Deloitte Access Economics Partner, John O’Mahony says: “Imagine a world where you no longer need to repeatedly input identical information across various businesses, where processes are streamlined and consumer effort is reduced. The benefits could include improved social and health outcomes for consumers, while also enabling better informed decisions for complex life events and issues.
“Design principles for the next phase of CDR’s evolution should include speed, value and trust as well as being grounded in consumer life objectives and events and increasing incentives for business.”
Australia’s Consumer Data Right (CDR) is a legislative framework aimed at giving consumers more control over their personal data. What many people don’t realise is the size of the data footprint they leave in the economy, estimated at close to 48,000 petabytes in 2023. This is equivalent to every Australian taking and storing around 2,670 photos each day for a year on their phones.
Consumer data is regularly shared between some businesses but mostly not within the CDR framework. The roll out of CDR was planned as a phased process, with the framework applied to different sectors of the Australian economy over time starting with the banking sector in July 2019, followed by the energy sector in October 2022.
To date, the CDR has had mixed success with low consumer adoption, slow expansion and limited business innovation. As a result, the government has paused its expansion to other sectors, instead focusing on improving data quality, deepening participation in existing sectors, strengthening cybersecurity and improving awareness.
“The CDR’s impact could be far reaching. Cross-sector data sharing is key to produce economic and societal benefits for Australia, through greater competition and innovation, stimulating an uplift in business productivity”, Mr O’Mahony says.
“Banking and energy account for only 4% of total consumer data in Australia, which indicates there’s potentially more value to be captured by expanding the CDR, rather than deepening scope in banking and energy.
“Our data holding analysis shows software and information service businesses in the technology sector hold the most volume of data, around 59% of total consumer data stored in Australia each year. Public administration and safety sectors, including federal, state and local government and agencies, also capture some of the widest variety of consumer data types and are leading primary sources.”

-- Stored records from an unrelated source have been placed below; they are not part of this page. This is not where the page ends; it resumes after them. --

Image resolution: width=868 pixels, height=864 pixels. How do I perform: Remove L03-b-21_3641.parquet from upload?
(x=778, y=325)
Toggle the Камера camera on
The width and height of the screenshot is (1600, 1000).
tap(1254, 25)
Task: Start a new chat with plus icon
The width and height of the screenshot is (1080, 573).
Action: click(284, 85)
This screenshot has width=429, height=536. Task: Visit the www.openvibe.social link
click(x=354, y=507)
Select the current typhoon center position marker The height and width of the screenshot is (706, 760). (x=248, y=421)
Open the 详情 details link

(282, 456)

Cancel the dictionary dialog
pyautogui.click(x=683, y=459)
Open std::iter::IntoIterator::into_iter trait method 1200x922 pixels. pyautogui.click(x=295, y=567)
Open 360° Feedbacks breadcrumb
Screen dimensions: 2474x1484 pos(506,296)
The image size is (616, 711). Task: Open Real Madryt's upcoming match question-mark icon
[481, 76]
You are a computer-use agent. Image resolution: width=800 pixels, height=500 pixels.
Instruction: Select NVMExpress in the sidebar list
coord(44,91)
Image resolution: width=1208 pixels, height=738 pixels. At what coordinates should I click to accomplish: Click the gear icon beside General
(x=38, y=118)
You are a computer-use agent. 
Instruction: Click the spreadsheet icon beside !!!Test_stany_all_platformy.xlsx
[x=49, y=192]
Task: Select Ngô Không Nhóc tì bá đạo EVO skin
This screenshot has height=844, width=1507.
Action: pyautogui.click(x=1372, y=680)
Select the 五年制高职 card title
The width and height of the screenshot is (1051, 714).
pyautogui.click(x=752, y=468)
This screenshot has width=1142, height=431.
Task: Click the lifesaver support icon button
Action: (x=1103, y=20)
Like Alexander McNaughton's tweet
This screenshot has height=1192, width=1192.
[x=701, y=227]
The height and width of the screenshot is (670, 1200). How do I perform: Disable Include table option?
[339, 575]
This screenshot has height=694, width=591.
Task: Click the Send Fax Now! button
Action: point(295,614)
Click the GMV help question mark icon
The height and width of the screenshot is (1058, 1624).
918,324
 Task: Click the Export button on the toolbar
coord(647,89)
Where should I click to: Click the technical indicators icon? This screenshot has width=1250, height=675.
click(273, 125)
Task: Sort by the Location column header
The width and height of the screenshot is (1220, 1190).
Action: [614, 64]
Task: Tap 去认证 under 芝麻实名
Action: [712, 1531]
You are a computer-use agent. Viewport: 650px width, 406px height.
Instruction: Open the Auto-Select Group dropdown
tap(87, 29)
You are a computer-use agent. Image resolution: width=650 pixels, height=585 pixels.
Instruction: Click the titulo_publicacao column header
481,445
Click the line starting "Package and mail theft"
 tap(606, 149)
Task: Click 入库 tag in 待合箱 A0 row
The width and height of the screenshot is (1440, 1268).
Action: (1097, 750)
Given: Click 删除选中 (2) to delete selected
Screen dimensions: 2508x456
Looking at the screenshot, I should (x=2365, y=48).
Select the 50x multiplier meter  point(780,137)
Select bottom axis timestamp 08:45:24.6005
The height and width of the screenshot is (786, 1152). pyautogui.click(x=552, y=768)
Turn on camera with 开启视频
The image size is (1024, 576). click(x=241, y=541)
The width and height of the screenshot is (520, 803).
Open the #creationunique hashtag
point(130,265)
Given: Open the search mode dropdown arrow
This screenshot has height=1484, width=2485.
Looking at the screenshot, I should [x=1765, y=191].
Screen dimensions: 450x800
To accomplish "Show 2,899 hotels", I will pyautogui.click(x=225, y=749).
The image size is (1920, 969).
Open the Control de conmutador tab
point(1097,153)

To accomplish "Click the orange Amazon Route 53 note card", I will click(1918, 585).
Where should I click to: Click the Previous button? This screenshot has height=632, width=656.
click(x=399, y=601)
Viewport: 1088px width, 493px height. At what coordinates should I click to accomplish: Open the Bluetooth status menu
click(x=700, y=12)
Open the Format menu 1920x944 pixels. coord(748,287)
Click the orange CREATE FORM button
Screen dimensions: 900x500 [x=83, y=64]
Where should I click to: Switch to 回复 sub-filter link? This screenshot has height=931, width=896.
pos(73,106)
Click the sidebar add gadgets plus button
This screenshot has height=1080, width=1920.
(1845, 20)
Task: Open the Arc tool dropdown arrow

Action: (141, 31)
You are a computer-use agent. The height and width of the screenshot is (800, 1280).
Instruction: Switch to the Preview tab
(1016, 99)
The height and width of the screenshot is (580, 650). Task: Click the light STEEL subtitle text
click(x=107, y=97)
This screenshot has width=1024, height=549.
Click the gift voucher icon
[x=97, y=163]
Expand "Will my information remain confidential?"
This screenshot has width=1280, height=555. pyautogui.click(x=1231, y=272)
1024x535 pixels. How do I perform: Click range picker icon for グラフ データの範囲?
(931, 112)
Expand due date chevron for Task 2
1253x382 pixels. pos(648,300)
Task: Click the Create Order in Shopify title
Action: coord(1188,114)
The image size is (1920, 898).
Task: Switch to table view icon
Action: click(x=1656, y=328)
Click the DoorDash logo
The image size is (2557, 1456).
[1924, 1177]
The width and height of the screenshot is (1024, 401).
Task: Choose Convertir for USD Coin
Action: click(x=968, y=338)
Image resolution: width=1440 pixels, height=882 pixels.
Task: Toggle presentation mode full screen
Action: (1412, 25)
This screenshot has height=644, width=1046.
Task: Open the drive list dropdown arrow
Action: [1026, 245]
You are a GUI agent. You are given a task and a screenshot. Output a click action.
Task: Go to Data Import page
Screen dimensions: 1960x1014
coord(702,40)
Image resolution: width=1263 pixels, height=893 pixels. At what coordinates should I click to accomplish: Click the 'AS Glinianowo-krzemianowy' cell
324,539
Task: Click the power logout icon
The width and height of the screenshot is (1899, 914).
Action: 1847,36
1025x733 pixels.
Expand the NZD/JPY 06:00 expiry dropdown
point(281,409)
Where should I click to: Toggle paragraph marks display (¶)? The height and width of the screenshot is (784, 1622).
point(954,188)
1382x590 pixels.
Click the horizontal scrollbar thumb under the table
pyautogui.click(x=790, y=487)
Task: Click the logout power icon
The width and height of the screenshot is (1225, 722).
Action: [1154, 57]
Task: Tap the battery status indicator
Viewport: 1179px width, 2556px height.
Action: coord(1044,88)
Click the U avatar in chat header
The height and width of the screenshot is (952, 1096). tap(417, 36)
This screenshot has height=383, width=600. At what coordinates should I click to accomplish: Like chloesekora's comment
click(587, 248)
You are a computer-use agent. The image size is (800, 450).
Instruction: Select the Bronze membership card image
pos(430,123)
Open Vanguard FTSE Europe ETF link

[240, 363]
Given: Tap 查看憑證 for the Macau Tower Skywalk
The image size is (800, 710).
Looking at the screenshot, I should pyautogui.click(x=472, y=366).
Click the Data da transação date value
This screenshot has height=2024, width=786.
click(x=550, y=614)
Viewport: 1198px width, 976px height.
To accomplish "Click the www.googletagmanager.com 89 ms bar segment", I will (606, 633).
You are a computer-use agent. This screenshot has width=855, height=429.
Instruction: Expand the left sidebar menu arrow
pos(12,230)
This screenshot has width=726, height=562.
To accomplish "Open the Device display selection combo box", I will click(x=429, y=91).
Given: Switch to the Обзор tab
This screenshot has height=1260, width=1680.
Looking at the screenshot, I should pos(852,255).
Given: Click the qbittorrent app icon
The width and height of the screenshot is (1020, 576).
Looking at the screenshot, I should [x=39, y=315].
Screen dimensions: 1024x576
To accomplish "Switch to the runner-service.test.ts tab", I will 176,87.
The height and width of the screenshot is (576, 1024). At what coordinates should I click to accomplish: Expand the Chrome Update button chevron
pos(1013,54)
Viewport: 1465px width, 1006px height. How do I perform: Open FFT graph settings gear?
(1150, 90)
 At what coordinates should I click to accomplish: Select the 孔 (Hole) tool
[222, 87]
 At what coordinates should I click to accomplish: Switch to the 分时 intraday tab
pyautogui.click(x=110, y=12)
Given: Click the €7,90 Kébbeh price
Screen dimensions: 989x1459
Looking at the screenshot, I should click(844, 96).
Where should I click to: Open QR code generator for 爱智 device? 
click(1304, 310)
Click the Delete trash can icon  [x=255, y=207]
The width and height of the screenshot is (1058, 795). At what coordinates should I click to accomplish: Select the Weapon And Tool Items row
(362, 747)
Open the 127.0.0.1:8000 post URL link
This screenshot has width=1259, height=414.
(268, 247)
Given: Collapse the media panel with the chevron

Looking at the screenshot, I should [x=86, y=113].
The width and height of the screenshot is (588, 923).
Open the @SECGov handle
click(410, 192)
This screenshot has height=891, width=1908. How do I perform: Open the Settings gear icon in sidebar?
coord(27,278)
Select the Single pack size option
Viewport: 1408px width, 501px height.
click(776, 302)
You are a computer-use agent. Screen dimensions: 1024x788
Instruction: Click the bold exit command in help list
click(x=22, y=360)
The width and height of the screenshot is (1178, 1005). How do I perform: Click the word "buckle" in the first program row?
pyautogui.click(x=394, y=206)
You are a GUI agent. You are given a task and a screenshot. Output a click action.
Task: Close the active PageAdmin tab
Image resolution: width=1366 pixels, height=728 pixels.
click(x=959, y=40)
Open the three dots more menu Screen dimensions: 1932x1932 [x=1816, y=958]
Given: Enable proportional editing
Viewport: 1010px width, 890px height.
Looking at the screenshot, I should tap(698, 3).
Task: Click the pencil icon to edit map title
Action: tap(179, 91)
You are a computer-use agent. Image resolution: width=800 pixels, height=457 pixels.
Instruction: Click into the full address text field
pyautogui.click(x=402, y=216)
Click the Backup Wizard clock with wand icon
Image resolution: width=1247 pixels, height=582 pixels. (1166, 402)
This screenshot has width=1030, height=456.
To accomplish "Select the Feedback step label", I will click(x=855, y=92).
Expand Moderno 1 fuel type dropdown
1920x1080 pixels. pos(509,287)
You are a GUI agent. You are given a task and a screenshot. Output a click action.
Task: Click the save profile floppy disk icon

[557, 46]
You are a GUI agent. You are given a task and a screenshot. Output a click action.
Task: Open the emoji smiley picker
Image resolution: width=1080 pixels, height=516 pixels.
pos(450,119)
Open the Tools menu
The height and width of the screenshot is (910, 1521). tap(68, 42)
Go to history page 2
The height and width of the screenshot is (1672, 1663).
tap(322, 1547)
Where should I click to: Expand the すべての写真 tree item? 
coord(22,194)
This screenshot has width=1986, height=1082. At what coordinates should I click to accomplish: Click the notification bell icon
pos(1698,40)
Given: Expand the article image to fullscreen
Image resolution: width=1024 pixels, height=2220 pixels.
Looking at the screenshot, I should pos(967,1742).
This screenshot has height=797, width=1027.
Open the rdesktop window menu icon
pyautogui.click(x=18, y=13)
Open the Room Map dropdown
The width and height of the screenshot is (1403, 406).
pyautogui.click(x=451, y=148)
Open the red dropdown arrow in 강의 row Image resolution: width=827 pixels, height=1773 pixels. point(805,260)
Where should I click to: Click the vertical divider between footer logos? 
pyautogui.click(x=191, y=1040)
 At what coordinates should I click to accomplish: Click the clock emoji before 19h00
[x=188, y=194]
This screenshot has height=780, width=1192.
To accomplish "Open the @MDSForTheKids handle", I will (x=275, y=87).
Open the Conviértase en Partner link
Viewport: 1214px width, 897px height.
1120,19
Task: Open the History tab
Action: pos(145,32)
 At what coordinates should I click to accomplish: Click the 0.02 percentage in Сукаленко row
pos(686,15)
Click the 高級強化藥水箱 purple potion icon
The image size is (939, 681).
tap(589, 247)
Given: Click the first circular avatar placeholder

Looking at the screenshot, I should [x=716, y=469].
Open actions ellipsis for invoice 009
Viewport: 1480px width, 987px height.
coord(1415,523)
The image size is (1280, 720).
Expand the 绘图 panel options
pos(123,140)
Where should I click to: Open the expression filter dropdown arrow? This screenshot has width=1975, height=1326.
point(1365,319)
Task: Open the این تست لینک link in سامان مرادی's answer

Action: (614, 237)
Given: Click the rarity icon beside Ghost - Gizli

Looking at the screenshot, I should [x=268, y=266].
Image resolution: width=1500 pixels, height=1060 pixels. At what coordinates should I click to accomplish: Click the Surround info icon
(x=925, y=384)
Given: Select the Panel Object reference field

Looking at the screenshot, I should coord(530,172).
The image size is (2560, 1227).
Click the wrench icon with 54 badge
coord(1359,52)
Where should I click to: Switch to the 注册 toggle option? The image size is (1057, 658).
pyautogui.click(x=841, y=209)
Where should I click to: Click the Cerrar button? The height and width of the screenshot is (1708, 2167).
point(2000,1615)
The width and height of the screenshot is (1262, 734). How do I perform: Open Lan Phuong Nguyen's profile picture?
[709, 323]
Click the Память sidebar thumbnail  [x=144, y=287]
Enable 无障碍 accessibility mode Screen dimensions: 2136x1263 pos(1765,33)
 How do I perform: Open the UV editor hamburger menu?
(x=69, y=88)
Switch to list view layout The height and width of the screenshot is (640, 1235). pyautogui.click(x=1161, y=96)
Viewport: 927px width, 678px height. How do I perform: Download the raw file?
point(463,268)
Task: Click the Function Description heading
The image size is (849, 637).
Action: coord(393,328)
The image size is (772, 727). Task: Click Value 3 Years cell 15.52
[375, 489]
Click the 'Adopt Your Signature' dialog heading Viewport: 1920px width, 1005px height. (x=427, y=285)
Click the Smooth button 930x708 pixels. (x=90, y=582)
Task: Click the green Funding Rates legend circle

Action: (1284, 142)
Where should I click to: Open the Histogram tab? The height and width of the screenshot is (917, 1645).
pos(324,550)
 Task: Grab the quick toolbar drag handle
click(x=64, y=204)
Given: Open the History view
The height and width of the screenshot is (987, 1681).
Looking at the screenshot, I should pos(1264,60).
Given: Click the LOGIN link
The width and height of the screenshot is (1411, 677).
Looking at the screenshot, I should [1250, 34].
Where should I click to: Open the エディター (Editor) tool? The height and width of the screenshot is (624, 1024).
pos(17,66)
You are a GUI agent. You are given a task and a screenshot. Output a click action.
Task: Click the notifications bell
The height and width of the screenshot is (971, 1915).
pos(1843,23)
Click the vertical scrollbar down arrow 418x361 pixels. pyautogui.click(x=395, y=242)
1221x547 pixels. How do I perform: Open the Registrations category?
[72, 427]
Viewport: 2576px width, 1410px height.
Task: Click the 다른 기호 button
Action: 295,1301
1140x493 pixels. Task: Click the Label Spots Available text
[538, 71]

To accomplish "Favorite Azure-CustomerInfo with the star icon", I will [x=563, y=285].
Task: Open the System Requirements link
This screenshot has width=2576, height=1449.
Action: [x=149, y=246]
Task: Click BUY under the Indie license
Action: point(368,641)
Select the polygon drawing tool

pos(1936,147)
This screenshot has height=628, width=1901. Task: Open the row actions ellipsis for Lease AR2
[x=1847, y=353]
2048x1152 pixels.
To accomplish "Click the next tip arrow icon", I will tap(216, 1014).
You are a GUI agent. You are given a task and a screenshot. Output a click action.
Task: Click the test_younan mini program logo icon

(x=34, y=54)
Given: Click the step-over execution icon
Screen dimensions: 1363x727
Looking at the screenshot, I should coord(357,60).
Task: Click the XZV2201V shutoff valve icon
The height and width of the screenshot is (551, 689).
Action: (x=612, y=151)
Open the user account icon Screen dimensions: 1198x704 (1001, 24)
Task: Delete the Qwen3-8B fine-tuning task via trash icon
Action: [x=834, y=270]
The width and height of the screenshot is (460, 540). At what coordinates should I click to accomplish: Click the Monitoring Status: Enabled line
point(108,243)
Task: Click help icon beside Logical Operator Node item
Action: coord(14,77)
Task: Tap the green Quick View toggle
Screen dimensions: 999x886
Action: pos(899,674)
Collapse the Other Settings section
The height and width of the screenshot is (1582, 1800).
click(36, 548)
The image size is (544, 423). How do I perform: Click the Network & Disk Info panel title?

Former Productivity Commission Chairman, Peter Harris says: “The CDR is an initiative in data innovation to give consumers the opportunity to take control by allowing their data - already held by a business - to transfer, safely, to another business in return for a savings or better service, a better deal overall. We have very few opportunities in the digital economy for innovation driven by the consumers. The slow roll-out of this Right to multiple sectors is a cost to consumers, and to competition. Getting it right would boost productivity across the economy.”